╭─ Entries shown

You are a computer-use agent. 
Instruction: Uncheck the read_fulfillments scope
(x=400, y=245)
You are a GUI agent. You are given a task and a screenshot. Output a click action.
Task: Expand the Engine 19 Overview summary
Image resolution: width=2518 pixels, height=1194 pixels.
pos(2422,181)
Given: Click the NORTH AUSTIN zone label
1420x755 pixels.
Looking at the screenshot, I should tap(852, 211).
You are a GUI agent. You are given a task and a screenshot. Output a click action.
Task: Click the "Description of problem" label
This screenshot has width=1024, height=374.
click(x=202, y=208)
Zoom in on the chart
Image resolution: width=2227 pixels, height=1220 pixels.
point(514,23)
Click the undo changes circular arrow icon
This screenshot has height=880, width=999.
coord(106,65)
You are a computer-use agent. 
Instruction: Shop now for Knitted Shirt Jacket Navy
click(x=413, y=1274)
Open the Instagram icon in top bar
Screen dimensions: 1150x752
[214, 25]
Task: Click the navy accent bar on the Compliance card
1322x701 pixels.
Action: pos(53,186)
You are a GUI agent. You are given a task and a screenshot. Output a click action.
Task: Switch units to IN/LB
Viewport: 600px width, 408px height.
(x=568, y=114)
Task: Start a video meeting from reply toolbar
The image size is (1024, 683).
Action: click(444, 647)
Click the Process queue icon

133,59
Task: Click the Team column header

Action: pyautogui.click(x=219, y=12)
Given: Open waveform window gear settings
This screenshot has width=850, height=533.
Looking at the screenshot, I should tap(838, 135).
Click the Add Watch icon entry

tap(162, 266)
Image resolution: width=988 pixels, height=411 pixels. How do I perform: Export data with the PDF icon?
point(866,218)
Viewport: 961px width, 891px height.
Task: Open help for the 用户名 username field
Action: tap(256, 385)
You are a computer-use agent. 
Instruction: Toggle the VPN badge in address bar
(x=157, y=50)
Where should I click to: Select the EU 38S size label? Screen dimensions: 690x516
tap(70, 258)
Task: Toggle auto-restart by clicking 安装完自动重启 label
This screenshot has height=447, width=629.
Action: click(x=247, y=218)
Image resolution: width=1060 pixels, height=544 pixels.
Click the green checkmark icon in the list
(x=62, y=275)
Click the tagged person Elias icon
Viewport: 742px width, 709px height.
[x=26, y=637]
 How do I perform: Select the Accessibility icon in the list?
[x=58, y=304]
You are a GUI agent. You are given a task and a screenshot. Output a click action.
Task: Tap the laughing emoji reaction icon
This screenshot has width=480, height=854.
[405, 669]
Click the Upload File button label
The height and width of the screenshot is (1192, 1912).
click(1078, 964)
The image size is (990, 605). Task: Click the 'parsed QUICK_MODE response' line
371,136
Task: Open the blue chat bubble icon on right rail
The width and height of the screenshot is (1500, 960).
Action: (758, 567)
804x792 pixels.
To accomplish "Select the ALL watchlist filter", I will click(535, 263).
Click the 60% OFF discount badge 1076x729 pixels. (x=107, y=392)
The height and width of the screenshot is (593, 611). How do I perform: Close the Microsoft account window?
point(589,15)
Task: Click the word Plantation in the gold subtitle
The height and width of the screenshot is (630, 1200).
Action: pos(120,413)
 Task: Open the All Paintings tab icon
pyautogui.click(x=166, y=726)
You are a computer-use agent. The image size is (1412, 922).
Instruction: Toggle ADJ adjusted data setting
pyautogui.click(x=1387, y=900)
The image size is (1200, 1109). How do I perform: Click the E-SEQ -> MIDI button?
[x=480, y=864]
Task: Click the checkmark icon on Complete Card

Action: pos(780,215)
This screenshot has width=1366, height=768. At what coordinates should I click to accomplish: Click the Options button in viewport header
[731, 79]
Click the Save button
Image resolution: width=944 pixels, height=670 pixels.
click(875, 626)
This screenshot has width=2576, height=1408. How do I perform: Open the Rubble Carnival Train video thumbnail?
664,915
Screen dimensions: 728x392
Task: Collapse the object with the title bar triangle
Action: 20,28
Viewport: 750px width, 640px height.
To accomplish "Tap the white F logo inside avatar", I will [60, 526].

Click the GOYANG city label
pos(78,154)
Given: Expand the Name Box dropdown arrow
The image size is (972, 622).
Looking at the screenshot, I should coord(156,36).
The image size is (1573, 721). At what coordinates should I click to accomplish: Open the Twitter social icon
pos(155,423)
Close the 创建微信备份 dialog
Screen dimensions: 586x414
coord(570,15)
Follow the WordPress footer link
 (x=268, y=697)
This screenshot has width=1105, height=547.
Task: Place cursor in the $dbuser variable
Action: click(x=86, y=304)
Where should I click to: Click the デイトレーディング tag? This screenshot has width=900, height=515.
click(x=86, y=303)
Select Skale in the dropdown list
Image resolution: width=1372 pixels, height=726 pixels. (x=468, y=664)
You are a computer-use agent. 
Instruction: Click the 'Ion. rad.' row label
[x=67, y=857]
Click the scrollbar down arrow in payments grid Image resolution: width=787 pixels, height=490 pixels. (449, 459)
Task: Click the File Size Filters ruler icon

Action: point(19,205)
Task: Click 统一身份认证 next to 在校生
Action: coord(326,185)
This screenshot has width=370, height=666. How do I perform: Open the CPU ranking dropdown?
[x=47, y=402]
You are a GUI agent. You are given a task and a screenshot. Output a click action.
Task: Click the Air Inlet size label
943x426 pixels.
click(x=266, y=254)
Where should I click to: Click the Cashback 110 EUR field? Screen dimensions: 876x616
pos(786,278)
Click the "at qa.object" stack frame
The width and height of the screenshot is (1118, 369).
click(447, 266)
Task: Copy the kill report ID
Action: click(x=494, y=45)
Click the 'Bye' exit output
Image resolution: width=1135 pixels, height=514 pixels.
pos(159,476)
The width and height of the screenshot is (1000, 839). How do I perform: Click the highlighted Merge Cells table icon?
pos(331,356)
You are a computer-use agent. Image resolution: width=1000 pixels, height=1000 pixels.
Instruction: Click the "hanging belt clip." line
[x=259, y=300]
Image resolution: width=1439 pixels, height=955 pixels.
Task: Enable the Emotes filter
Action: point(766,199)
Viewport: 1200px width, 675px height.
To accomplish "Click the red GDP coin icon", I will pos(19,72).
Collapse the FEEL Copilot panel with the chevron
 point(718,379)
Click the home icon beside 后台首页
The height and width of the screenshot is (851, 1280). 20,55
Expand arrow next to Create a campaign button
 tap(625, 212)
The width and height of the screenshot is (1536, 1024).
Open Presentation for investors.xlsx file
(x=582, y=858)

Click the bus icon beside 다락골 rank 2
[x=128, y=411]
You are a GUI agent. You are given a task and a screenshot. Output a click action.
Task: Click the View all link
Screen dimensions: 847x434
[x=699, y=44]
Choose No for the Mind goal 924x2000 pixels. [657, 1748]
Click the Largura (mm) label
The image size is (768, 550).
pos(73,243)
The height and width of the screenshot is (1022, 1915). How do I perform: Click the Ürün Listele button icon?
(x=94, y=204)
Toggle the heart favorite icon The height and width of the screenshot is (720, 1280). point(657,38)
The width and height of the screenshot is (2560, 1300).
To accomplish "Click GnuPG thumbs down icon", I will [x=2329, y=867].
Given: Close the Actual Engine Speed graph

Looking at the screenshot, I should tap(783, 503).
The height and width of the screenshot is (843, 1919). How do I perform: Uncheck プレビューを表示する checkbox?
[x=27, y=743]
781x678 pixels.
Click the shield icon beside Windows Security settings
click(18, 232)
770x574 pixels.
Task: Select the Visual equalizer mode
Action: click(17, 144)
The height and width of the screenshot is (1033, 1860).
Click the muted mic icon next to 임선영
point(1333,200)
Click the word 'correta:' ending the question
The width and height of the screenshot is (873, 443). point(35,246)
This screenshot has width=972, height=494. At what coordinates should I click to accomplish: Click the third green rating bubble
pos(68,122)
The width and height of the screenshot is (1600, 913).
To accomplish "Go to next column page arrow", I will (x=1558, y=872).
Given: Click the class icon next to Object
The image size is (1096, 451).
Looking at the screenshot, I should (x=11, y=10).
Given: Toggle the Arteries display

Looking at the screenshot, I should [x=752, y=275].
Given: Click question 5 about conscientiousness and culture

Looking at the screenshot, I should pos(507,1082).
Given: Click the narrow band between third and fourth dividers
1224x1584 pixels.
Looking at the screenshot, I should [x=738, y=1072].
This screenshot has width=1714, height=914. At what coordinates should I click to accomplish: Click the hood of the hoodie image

╰─

> [Your instructions] The stretch of entries above that starts with the line containing "The image size is (768, 550)." and goes on through the line containing "The width and height of the screenshot is (2560, 1300)." is to be transcribed exactly, and no other line is to be transcribed.

> [Written response]
The image size is (768, 550).
pos(73,243)
The height and width of the screenshot is (1022, 1915). How do I perform: Click the Ürün Listele button icon?
(x=94, y=204)
Toggle the heart favorite icon The height and width of the screenshot is (720, 1280). point(657,38)
The width and height of the screenshot is (2560, 1300).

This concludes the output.